My college (and most in MP) still stucked on TC... I use visual studio though...


----------



## ThinkFree (Jul 27, 2008)

Quiz_Master said:


> My college (and most in MP) still stucked on TC... I use visual studio though...



Mine too


----------



## mehulved (Jul 27, 2008)

nitish_mythology said:


> But why are they still using this ages old compiler ????
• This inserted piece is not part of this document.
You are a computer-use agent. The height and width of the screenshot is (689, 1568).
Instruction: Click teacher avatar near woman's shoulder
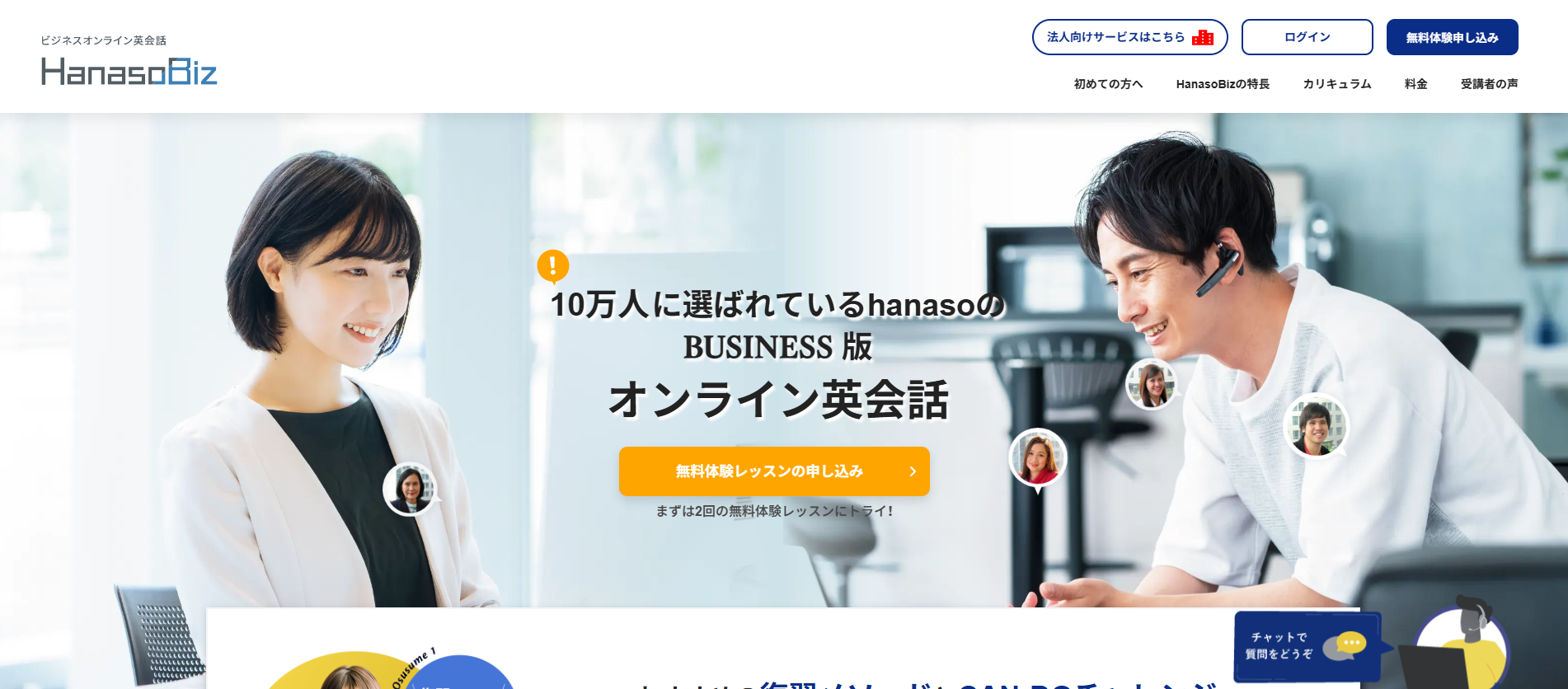pyautogui.click(x=411, y=489)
Cos some colleges forget to upgrade the versions of the teachers. And similarly for the idiots who make those syllabus. Latter are the worst.


----------



## ThinkFree (Jul 27, 2008)

^^Syllabus makers are not to blame as you will hardly see any where it is compulsary to use a particular compiler only. School and college sytem adminstrators are to blame.


----------



## aniket.awati (Jul 29, 2008)

teachers think their students should also learn c/cpp in a way they did. something like old is gold!! 


anyways tc is NOW free and obsolete. And borland 5.5 is also free. YOu can even have something named 'turbo explorer'  free for c++, dont know is it compiler or ide.


----------



## Zeeshan Quireshi (Jul 29, 2008)

ThinkFree said:


> ^^Syllabus makers are not to blame as you will hardly see any where it is compulsary to use a particular compiler only. School and college sytem adminstrators are to blame.
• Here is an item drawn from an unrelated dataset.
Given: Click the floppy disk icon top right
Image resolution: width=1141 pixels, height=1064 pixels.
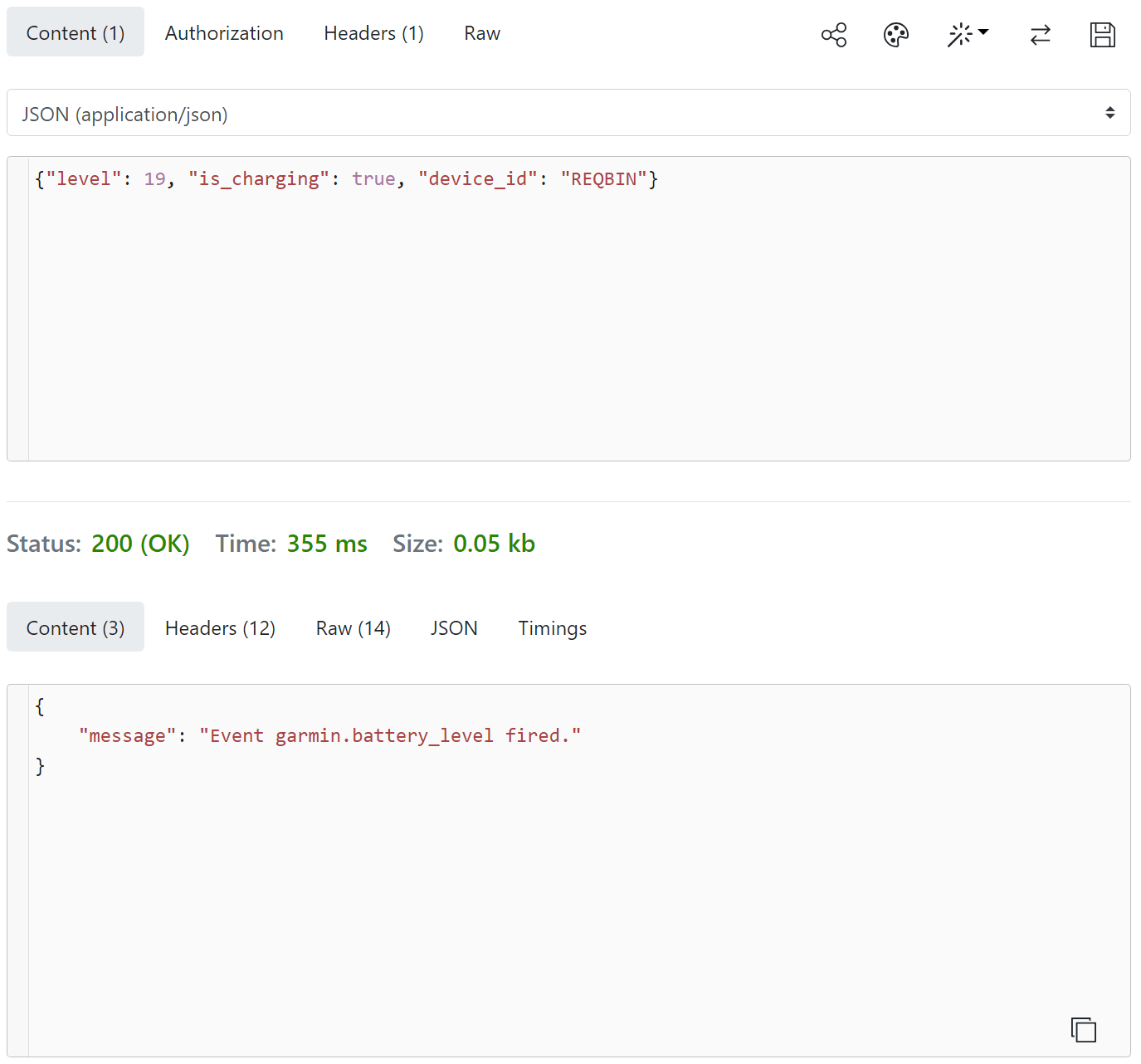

The Version of C++ prescribes in the syllabus is the old standard not the ISO C+ standard .
even after 10 years of C++ being standardized the Syllabus-Makers haven't updated the system .

Just look at any 12th grade book out there and you will see the old standard being used. The teachers have no clue either . once i told my comp teacher abt the Standard C++ and he was like , this is "Visual C++" . He thought this version was only used in Visual C++ (Microsoft's IDE) and not that it was a standard .


----------



## nitish_mythology (Jul 29, 2008)

^^
I faced the exact same problem  My teacher told me same..........


----------



## ThinkFree (Jul 29, 2008)

But lucky that the university which has granted affiliation to my college prescribes ANSI Standard C++


----------